◆ Provided data

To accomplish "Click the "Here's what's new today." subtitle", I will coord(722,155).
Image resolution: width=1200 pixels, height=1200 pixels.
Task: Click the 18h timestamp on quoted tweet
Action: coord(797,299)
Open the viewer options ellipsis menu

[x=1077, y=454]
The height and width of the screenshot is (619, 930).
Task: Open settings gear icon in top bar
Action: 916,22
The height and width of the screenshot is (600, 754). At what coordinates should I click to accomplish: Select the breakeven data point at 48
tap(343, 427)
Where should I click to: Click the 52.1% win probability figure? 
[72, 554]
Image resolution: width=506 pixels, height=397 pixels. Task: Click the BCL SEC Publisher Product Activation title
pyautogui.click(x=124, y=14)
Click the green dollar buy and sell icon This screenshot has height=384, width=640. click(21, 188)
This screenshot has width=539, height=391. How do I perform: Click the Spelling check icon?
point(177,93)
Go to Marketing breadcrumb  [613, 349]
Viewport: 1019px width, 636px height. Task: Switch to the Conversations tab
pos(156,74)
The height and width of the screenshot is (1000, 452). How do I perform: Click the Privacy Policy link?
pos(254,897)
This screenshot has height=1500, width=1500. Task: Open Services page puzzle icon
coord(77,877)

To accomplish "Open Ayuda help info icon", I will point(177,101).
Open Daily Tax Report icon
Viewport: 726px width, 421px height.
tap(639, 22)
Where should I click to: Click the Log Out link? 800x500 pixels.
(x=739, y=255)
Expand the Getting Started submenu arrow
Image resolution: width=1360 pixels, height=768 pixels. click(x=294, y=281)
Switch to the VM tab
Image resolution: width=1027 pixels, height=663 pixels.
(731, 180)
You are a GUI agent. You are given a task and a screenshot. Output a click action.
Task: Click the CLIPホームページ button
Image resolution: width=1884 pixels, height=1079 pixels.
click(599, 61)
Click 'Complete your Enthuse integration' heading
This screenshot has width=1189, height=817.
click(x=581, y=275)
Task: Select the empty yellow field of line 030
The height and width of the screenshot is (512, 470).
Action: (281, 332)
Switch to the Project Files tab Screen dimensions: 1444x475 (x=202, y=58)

◆ Task description
Beginning at the line that contains "The height and width of the screenshot is (512, 470).", transcribe every line through the end of the material exactly, leaving out all earlier lines.

◆ Result below
The height and width of the screenshot is (512, 470).
Action: (281, 332)
Switch to the Project Files tab Screen dimensions: 1444x475 (x=202, y=58)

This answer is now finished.